All of lore.kernel.org
 help / color / mirror / Atom feed
From: John Stultz <jstultz@google.com>
To: LKML <linux-kernel@vger.kernel.org>
Cc: John Stultz <jstultz@google.com>,
	K Prateek Nayak <kprateek.nayak@amd.com>,
	 Joel Fernandes <joelagnelf@nvidia.com>,
	Qais Yousef <qyousef@layalina.io>,
	 Ingo Molnar <mingo@redhat.com>,
	Peter Zijlstra <peterz@infradead.org>,
	 Juri Lelli <juri.lelli@redhat.com>,
	Vincent Guittot <vincent.guittot@linaro.org>,
	 Dietmar Eggemann <dietmar.eggemann@arm.com>,
	Valentin Schneider <vschneid@redhat.com>,
	 Steven Rostedt <rostedt@goodmis.org>,
	Ben Segall <bsegall@google.com>,
	 Zimuzo Ezeozue <zezeozue@google.com>,
	Mel Gorman <mgorman@suse.de>, Will Deacon <will@kernel.org>,
	 Waiman Long <longman@redhat.com>,
	Boqun Feng <boqun.feng@gmail.com>,
	 "Paul E. McKenney" <paulmck@kernel.org>,
	Metin Kaya <Metin.Kaya@arm.com>,
	 Xuewen Yan <xuewen.yan94@gmail.com>,
	Thomas Gleixner <tglx@linutronix.de>,
	 Daniel Lezcano <daniel.lezcano@linaro.org>,
	Suleiman Souhlal <suleiman@google.com>,
	 kuyo chang <kuyo.chang@mediatek.com>, hupu <hupu.gm@gmail.com>,
	kernel-team@android.com
Subject: [PATCH v25 7/9] sched: Add logic to zap balance callbacks if we pick again
Date: Fri, 13 Mar 2026 02:30:08 +0000	[thread overview]
Message-ID: <20260313023022.2902479-8-jstultz@google.com> (raw)
In-Reply-To: <20260313023022.2902479-1-jstultz@google.com>

With proxy-exec, a task is selected to run via pick_next_task(),
and then if it is a mutex blocked task, we call find_proxy_task()
to find a runnable owner.
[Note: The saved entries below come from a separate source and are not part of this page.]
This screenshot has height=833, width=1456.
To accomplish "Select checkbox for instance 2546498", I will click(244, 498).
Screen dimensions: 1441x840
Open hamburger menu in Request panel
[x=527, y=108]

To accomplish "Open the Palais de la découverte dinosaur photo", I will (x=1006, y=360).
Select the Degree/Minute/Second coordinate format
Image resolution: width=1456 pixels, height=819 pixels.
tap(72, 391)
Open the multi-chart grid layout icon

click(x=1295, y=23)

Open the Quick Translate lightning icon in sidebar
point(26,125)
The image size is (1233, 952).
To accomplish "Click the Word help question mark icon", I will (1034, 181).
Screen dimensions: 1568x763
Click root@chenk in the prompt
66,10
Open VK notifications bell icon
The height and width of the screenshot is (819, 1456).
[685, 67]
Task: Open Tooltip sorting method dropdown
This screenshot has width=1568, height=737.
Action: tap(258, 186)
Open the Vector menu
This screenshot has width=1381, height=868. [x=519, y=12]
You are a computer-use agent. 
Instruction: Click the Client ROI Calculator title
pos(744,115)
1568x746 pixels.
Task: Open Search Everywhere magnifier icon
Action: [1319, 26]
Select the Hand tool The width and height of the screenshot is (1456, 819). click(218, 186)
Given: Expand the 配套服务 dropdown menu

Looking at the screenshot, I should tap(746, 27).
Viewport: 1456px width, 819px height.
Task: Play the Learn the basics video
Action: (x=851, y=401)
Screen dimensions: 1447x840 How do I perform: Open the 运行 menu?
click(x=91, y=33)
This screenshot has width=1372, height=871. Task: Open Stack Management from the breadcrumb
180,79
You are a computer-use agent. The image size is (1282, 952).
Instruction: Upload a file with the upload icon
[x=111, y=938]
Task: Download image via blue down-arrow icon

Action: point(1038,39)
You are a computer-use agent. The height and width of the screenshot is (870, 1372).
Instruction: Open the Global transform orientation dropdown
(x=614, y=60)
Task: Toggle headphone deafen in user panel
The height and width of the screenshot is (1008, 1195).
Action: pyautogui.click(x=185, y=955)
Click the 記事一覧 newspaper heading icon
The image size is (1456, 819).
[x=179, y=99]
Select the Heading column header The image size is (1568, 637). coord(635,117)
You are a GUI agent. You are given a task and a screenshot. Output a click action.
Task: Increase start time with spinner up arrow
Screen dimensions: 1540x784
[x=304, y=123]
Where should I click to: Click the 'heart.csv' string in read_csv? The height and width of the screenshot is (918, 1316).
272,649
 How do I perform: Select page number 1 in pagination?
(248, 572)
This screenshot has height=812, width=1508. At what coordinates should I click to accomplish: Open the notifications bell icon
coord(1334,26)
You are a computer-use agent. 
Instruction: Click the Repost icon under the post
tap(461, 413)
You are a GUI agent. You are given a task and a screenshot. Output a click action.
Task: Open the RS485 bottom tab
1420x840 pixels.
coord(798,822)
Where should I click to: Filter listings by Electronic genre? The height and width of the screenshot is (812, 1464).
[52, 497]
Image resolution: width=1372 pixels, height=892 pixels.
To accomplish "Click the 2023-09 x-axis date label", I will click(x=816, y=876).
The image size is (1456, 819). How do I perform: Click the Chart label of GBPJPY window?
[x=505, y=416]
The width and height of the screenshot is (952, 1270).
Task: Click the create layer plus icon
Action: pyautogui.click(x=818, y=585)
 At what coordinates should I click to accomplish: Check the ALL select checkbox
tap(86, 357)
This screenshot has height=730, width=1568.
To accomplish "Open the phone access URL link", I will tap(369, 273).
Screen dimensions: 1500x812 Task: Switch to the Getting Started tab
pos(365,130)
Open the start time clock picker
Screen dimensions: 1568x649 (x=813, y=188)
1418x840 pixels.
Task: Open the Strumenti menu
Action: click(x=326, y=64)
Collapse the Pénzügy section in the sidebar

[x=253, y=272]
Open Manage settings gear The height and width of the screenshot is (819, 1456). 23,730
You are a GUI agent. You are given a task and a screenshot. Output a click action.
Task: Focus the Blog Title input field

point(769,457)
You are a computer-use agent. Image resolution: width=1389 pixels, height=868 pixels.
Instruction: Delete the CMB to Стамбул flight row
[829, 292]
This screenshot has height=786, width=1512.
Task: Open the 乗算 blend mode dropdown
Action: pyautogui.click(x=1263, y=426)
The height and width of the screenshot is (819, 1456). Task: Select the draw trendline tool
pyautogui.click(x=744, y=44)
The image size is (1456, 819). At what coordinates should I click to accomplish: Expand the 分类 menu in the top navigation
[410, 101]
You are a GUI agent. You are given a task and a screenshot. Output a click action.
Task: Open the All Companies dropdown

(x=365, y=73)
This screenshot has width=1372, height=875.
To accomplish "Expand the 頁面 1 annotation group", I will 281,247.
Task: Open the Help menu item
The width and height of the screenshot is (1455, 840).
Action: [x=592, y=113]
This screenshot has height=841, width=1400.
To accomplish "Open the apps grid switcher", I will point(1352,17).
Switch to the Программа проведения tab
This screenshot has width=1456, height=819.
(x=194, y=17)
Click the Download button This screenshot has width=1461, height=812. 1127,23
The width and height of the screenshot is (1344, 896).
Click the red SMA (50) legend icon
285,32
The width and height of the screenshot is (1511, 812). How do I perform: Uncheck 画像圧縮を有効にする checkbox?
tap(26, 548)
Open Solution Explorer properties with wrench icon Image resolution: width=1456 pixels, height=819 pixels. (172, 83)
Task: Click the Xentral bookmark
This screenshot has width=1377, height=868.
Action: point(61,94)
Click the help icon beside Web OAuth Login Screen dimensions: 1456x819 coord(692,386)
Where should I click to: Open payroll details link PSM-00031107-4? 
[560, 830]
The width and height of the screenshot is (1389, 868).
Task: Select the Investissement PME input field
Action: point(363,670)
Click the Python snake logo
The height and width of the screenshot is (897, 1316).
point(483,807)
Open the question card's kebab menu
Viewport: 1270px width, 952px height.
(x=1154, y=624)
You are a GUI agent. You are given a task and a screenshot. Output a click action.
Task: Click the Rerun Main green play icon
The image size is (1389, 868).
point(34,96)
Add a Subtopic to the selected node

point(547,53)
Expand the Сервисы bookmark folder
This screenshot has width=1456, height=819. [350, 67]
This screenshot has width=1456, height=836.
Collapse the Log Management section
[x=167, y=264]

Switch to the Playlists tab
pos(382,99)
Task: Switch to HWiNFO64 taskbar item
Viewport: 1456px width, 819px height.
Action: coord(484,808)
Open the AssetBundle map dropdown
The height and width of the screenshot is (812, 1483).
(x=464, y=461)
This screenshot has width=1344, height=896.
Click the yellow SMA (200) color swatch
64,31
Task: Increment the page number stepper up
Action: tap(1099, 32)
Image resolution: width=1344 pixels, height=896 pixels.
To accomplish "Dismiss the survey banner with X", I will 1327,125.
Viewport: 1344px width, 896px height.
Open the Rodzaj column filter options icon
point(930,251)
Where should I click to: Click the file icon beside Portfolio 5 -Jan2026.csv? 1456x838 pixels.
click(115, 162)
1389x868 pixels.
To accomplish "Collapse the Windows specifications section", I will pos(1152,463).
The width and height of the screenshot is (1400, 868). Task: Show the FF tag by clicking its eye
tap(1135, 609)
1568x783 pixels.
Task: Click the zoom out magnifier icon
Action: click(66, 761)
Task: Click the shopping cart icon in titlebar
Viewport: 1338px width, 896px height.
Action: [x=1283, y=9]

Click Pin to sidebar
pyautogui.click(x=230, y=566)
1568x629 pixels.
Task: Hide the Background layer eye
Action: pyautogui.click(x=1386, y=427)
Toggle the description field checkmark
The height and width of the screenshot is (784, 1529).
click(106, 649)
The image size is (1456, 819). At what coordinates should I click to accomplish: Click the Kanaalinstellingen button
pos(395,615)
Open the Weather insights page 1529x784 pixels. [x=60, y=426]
If the runnable owner is on another
cpu, we will need to migrate the selected donor task away, after
which we will pick_again can call pick_next_task() to choose
something else.

However, in the first call to pick_next_task(), we may have
had a balance_callback setup by the class scheduler. After we
pick again, its possible pick_next_task_fair() will be called
which calls sched_balance_newidle() and sched_balance_rq().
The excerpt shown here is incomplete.